Table 1 Similarity detection results of SSDEEP, SDHASH and mvHASH-B fuzzy hashing methods

Import hashing: methodology

Import hashing generates an IMPHASH hash value when it is applied on an unpacked ransomware sample. Later, this IMPHASH hash value can be matched against either existing identified ransomware samples or their IMPHASH hash values. If the IMPHASH hash matches with any of the pre-identified ransomware samples or its IMPHASH hash value, then the result is generated as a matched sample with one or more samples. However, it does not provide a degree of similarity, rather a binary output (i.e. either matched or not matched) [34]. The import hashing should only be used as an initial investigation that may aid in any further analysis but not as a conclusive result [28].

Import hashing: experiment

The import hashing method was used to detect similarity for each ransomware category separately. The similarity detection results for all the four ransomware categories are shown in Table 2. The import hashing result is a mixed result when compared with the fuzzy hashing results. In one case, it is somewhat better, however, in other cases, it is slightly lower. It is worth noting that import hashing can only be used on the PE file format, therefore, its effectiveness depends on the type of samples investigated [34].

YARA rules: methodology

Fuzzy hashing and import hashing both generate a hash value of the examined samples and find similarity with the existing malware samples, whereas YARA rules include IoC strings extracted from the existing malware samples to find their similarity with the examined samples. YARA rules are very different from hashing as rule generation requires a reverse engineering process. It requires an in-depth analysis of malware and their family to generate YARA rule(s) for specific malware or their family. Therefore, generation of effectual YARA rules demands effort and expertise, unlike both hashing methods, where untrained personnel can apply the process of hash generation to generate hashes and perform the analysis [34]. YARA rules can be generated manually or automatically, whilst automatic rule generation is easier than the manual process, however, it may require some post-processing operations to optimise them. Here yarGen tool [39] is employed to generate the YARA rules for all ransomware samples. This tool generates two types of rules ordinary rules and super rules depending on malware types by utilising some intelligent techniques such as Fuzzy Regular Expressions, Naive Bayes Classifier and Gibberish Detector [38]. All the basic YARA rules generated for ransomware samples contain up to 20 strings based on their highest scores and do not include IMPHASH as it is employed as one of the analysis method in this research work.

YARA rules: experiment

Once YARA rules are generated for all four ransomware categories separately, they are used to detect similarity for each ransomware category separately. The similarity detection results for all four categories are shown in Table 3. The result of YARA rules is a mixed result when compared with the both hashing results, as in two cases it is slightly improved, and in others it is not. However, there is a caveat here as these basic YARA rules were generated by yarGen with its default settings, it means different YARA tools may generate different rules which might produce different results [25]. Furthermore, if the number of strings and attributes are increased or decreased then it may change the analysis results. If the number of strings and attributes are significantly increased, then it adversely affects the performance of YARA rules as malware analysis is always performed on a large sample size.

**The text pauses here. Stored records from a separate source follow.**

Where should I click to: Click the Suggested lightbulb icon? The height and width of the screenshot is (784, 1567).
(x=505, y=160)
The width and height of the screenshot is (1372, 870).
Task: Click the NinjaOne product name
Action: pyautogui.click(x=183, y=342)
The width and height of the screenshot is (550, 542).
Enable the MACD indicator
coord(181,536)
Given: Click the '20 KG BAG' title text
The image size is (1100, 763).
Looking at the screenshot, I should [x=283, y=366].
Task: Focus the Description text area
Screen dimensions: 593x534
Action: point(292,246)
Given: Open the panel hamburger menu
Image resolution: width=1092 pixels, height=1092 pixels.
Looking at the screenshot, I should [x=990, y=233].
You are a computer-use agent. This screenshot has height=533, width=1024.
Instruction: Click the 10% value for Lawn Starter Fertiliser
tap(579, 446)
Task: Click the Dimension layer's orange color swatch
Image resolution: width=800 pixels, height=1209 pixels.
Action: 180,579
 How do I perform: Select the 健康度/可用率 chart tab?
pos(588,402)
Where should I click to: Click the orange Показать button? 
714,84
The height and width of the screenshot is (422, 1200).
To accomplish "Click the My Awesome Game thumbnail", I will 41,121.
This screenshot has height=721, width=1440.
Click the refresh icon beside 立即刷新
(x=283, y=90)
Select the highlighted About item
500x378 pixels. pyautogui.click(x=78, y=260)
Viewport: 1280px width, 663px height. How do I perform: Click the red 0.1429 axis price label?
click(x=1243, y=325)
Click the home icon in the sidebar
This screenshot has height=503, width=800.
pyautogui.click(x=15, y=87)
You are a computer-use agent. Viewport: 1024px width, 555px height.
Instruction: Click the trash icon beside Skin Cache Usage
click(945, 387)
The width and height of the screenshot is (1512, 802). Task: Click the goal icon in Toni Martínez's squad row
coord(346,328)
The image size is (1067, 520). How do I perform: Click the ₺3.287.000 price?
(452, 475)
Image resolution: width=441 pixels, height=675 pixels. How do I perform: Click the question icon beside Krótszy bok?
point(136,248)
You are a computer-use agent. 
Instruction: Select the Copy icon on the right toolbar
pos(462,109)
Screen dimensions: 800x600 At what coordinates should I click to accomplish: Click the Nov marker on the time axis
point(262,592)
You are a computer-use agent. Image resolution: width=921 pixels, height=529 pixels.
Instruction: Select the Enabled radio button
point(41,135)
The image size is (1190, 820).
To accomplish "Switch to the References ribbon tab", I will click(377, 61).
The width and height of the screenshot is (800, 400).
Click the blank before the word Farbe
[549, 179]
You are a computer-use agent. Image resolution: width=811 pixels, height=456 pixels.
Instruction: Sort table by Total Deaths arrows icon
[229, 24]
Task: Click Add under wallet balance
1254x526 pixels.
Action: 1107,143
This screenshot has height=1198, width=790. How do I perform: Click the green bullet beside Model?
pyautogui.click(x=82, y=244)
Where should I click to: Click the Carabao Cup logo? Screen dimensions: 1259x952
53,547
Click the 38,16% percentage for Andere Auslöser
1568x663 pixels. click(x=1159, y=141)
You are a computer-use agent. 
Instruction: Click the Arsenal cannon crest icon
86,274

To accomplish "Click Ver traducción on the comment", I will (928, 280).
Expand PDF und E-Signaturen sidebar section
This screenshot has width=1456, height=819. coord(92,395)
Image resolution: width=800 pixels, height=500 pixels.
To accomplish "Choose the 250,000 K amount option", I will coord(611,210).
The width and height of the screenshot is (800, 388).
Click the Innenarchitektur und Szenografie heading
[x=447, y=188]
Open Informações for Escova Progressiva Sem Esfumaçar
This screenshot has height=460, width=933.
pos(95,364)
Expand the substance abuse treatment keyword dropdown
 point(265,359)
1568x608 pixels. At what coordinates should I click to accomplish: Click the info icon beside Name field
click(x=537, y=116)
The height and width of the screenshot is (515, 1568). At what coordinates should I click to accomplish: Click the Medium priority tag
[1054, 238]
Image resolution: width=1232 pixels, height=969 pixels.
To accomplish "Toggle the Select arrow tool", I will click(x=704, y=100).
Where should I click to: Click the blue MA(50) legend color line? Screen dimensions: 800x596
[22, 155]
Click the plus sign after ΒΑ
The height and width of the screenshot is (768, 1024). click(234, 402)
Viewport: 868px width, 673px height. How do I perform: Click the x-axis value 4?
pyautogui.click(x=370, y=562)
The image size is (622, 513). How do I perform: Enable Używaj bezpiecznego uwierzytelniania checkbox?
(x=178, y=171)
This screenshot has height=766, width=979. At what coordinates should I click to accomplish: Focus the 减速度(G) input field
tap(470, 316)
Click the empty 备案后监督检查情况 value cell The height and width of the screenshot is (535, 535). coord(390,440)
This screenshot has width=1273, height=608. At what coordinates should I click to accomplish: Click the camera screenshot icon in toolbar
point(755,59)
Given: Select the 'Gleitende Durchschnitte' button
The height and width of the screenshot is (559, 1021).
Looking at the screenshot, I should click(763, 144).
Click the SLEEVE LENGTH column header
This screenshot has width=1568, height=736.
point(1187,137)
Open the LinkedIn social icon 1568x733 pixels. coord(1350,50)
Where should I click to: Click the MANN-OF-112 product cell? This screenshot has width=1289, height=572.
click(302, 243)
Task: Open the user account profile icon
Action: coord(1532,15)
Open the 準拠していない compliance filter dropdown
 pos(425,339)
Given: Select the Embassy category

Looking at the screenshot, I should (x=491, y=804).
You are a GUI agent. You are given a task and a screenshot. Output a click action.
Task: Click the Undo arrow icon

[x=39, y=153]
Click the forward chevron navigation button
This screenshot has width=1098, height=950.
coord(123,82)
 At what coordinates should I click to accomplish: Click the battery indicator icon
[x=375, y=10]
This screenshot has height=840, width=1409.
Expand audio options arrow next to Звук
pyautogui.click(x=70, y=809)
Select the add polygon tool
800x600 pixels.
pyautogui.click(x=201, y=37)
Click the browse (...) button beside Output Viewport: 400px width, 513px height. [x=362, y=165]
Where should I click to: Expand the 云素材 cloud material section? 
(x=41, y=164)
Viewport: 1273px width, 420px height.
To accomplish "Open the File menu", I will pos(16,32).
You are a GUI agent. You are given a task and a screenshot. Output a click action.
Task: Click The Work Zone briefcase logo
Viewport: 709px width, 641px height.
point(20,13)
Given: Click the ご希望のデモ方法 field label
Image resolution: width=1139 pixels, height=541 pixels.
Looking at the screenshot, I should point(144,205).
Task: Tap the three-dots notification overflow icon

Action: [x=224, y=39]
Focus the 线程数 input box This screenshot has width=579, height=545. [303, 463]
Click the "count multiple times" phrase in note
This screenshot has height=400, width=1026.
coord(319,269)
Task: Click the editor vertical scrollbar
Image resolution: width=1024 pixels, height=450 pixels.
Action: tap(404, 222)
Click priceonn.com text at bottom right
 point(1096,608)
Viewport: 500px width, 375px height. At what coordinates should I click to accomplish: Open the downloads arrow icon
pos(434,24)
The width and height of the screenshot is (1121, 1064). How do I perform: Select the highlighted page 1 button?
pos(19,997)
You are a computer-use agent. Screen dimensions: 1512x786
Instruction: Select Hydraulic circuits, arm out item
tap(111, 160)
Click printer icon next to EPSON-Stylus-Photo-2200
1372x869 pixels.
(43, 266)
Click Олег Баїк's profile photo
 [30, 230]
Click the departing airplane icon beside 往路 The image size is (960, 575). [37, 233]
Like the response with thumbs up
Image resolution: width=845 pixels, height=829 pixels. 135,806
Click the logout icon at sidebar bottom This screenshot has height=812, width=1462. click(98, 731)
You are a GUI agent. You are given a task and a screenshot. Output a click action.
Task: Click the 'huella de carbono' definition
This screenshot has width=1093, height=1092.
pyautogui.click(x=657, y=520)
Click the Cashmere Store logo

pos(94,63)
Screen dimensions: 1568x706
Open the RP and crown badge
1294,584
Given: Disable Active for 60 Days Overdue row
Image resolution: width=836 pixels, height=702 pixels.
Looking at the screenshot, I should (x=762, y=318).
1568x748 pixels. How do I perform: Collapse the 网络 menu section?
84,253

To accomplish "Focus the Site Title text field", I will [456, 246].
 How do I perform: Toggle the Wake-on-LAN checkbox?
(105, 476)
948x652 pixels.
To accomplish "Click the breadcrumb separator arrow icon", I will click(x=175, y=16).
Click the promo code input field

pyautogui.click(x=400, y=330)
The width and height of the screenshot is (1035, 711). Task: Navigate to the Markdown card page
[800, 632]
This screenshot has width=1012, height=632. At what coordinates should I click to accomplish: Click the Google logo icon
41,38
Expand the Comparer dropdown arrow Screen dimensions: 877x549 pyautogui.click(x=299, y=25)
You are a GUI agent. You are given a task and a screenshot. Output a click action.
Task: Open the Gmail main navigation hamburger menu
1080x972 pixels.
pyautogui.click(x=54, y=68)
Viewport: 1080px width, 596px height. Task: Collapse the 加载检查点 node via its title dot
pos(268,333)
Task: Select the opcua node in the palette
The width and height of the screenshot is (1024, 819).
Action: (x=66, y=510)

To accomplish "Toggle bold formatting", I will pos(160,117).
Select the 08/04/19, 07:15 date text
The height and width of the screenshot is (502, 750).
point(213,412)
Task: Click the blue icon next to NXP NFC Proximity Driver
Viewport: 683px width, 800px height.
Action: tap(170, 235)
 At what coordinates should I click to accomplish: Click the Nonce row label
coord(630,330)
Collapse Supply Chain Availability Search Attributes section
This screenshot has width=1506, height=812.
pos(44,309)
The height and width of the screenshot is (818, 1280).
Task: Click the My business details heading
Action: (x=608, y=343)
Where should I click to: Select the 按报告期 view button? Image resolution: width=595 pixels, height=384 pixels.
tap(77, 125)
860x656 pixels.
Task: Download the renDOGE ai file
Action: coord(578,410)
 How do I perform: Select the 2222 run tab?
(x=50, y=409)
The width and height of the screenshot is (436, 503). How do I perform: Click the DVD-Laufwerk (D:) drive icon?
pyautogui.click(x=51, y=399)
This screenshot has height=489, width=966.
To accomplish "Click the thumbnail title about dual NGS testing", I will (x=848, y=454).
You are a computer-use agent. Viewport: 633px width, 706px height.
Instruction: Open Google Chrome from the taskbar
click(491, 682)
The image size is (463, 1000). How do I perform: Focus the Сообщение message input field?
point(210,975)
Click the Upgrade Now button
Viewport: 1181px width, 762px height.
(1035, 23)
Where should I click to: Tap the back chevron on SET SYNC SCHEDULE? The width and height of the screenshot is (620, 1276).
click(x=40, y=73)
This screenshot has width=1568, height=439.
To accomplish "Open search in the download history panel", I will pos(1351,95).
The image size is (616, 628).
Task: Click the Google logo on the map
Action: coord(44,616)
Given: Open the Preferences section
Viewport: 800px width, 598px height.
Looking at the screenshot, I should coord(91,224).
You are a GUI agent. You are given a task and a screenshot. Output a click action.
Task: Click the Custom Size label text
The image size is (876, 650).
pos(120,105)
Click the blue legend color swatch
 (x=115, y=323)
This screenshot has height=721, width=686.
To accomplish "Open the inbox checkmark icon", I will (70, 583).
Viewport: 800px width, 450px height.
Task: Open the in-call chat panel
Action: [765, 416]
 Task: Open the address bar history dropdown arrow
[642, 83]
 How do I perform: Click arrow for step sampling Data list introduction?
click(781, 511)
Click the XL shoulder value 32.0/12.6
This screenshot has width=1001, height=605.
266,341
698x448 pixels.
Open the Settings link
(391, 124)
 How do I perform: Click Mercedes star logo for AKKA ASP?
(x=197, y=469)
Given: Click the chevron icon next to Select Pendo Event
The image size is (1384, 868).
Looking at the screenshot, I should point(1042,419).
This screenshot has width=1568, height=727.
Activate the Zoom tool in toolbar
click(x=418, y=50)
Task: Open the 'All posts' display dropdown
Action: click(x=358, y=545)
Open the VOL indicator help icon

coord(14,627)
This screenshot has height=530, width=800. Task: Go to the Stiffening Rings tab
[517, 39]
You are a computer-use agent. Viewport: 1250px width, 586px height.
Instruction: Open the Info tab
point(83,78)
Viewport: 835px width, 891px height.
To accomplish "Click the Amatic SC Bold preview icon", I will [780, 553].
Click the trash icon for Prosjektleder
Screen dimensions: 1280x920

When comparing the results of these three employed methods, each method performed slightly better and slightly worse, and it is difficult to determine the best analysis method for all given scenarios. Consequently, further investigation is required for how to improve the effectiveness of these analysis methods. YARA rules are customisable and contain some advanced features, whereas fuzzy hashing can be a compact and add more value to YARA rules. Therefore, their considered combination may offer some improvements in malware analysis.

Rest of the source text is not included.